Tugas yang Dikerjakan:
**A)** Tentukan apakah tiap pernyataan berikut sesuai dengan teks sumber, lalu jawab ya atau tidak disertai kutipan persis dari teks yang menjadi penentunya. (i) Laba inti diproyeksikan turun hingga 23 persen. (ii) New World Development didirikan pada 1980. (iii) Saham New World Development jatuh ke level terendah dalam 21 tahun.
**B)** Jawab pertanyaan berikut berdasarkan teks sumber.
(i) Apa yang disebut semakin memperburuk situasi?
(ii) Di sekitar harga berapa saham New World Development anjlok?
(iii) Undang-undang apa yang diterapkan Beijing?

Penurunan ini disebabkan tindakan keras Presiden Xi Jinping terhadap pasar properti China, hengkangnya bisnis Barat, dan kenaikan suku bunga. Selain itu, depresiasi renminbi semakin memperburuk situasi. Laba inti diproyeksikan akan turun hingga 23 persen.
Gagal Membayar Utang
Saham New World Development anjlok ke level terendah dalam 21 tahun sekitar HKD6,80 pada Senin lalu setelah pembaruan keuangan terbaru. Didirikan pada 1970, berbagai investasi perusahaan dalam pengembangan perumahan, pusat perbelanjaan, kantor, dan hotel menjadikannya barometer kesehatan ekonomi Hong Kong. Wilayah administratif khusus tersebut telah mengalami resesi berulang sejak pandemi, di mana Beijing memperketat cengkeramannya dengan menerapkan undang-undang keamanan yang kontroversial.

Data yang Ditampilkan:

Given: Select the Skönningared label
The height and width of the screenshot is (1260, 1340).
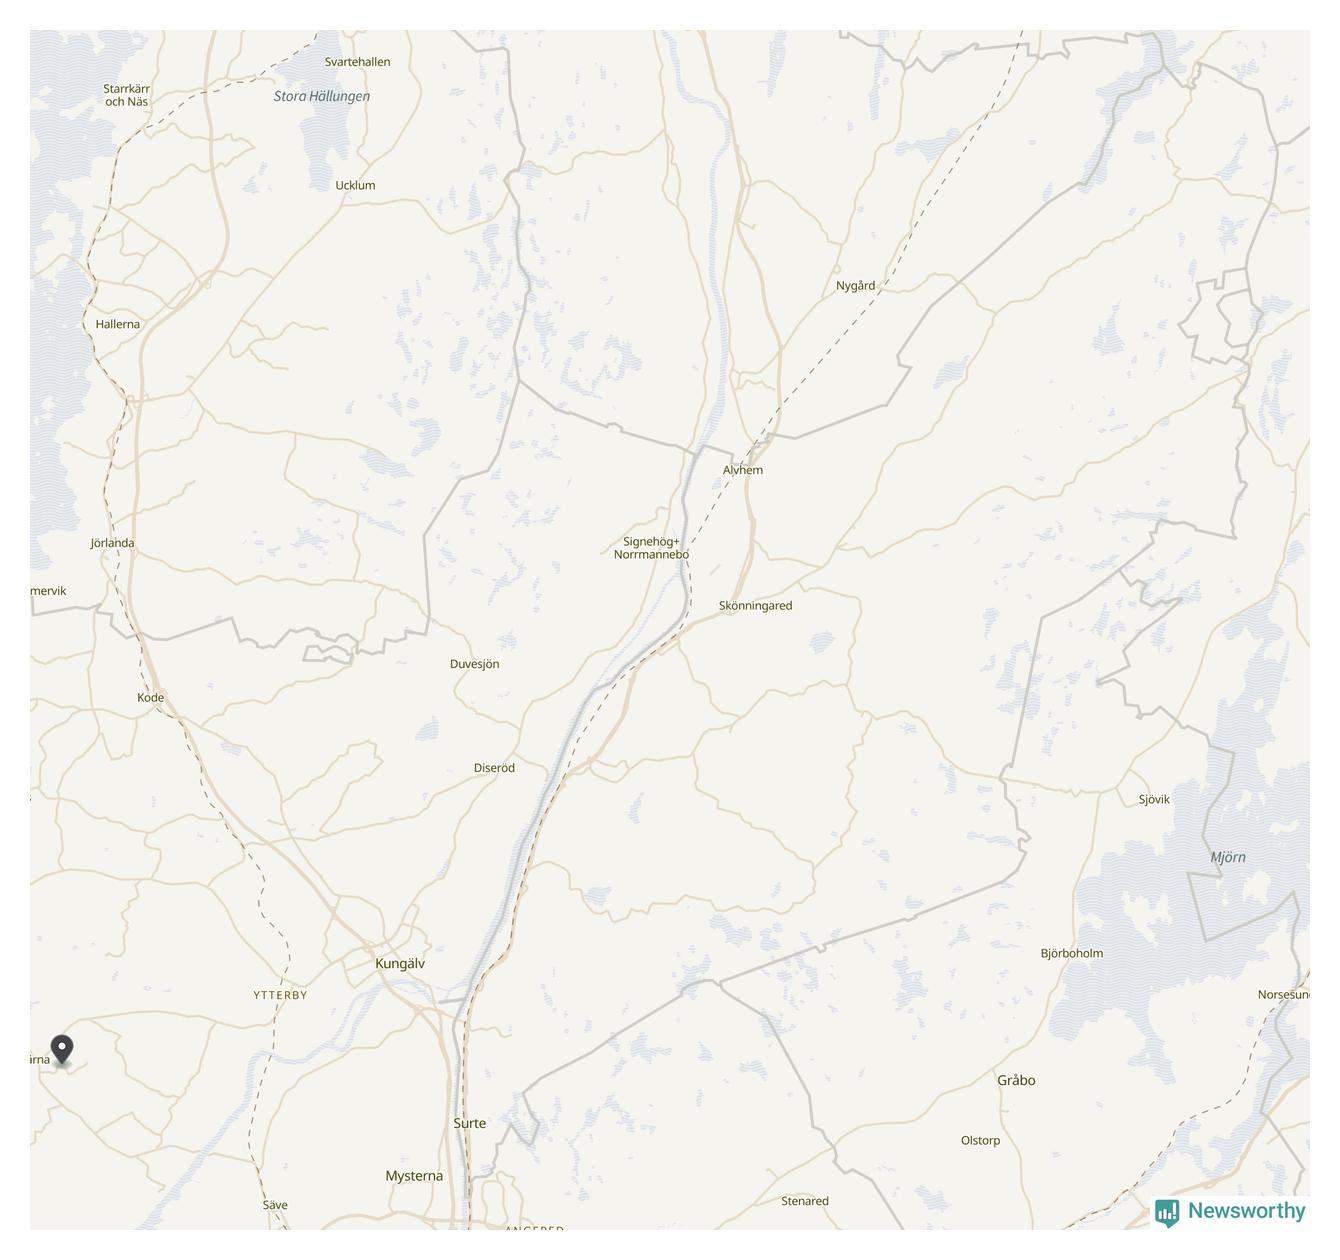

Jawaban Latihan:
**A)**
(i) Ya: "Laba inti diproyeksikan akan turun hingga 23 persen."
(ii) Tidak: "Didirikan pada 1970"
(iii) Ya: "anjlok ke level terendah dalam 21 tahun"

**B)**
(i) Depresiasi renminbi.
(ii) Sekitar HKD6,80.
(iii) Undang-undang keamanan yang kontroversial.